Announcement: GitLab.com deployment pipeline re-order to support mixed-deployment testing
What’s changing?
The auto-deploy process for rolling out code changes to GitLab.com is changing. Previously new packages were deployed to staging, then production-canary, then production, with QA suites run against each environment after deployment. With this change, staging now has a new staging-canary stage, which is the first environment to be deployed to. After this, code goes directly to production-canary, and only after baking there for 30 minutes is the code deployed to staging and production almost simultaneously.
Why are we changing the order?
Our production deployments pass through a production-canary stage before being deployed to production but we don't currently have the same deployment setup in our staging environment. By re-ordering the deployment pipeline to really make use of our new staging-canary environment we can test for problems caused by multiple versions of Gitlab running in the same environment.
As an engineer, how does this impact me?
Staging-canary will replace Staging as the place to enable feature flags and to test any other changes that you previously tested on Staging.
For a detailed overview of the canary stage of the staging environment and how to access it, please read over the dedicated canary documentation. Otherwise there is no change to deployment velocity, nor to mean time to production. This change is purely to the order in which deployments take place
Because the order of the pipeline has changed, this also means the labels and comments you see on your issues and MRs from release-tools automation well be different than what was before, in order to match the new order in which things are deployed to (but these should match the order you see in the diagram above).

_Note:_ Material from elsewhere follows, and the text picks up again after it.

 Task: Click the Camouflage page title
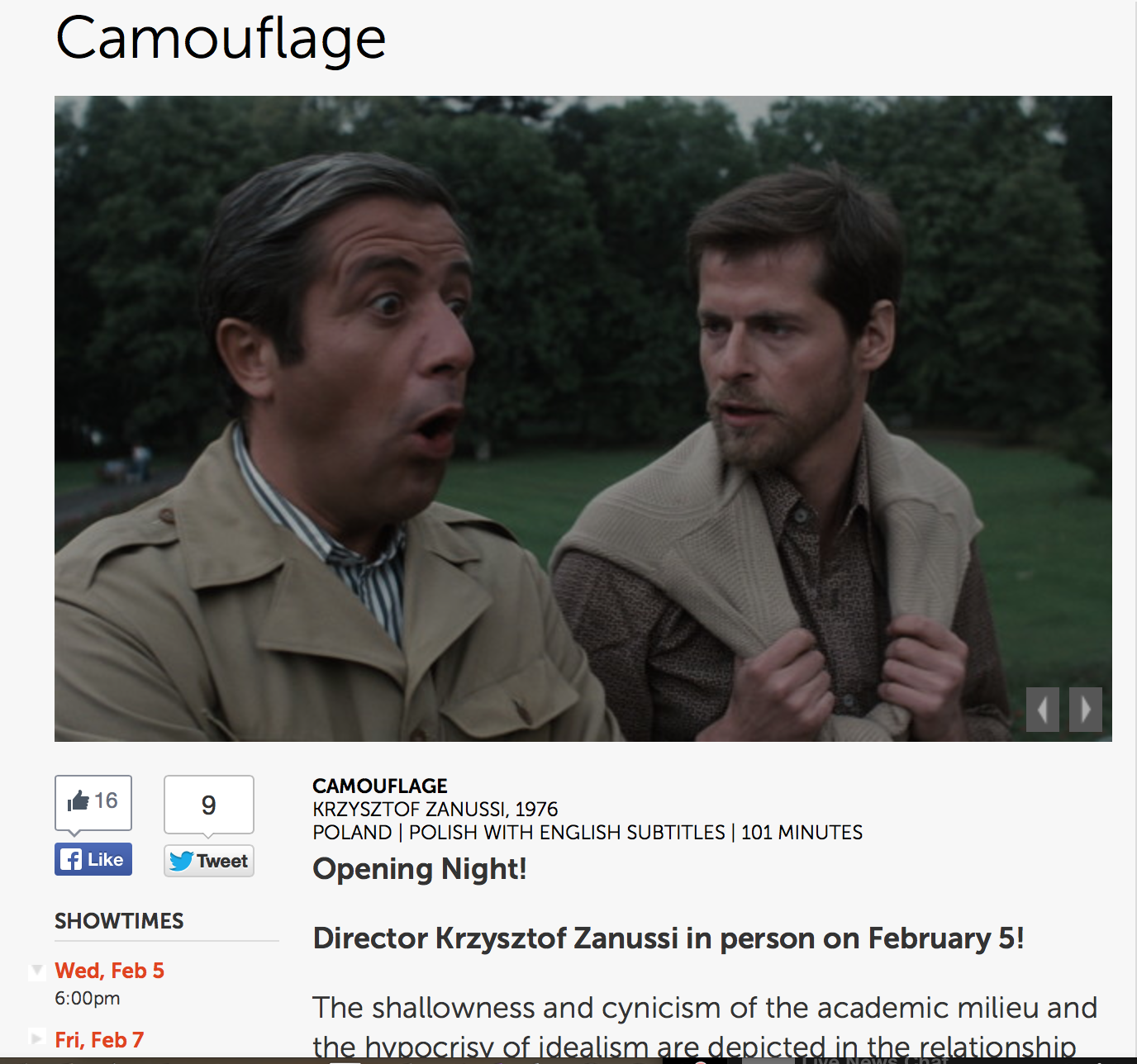(x=221, y=40)
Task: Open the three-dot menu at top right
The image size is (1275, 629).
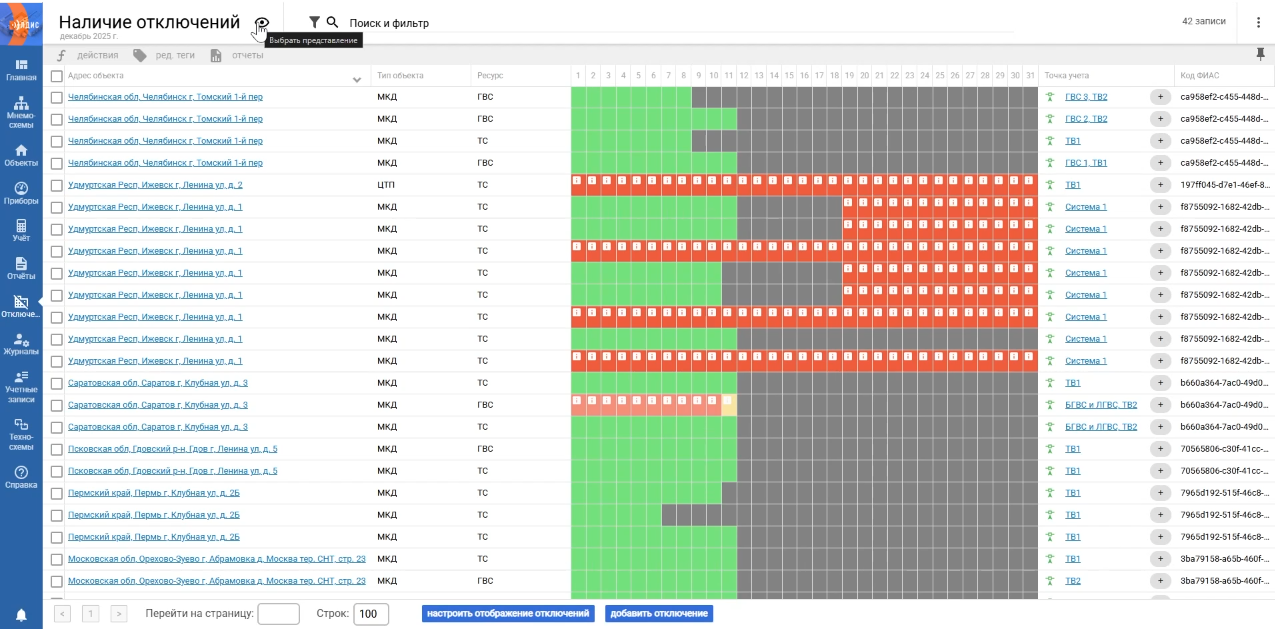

How does this impact QA tests?
This does not impact QA tests beyond the expansion in their scope (staging-canary has an additional test suite to provide mixed-deployment testing). Test suites still run at the same time relative to when the deployment for an environment takes place
Where can I find more in-depth information about this change and the reasons behind it?
- This epic details the need to improve staging
- This epic is what is being used to track all the Infra work related to this change.
- This issue details the new pipeline state, and why we choose to go with that solution (and reasons behind it)
- This issue contains the rollout and testing plan
Where can I ask questions or provide feedback?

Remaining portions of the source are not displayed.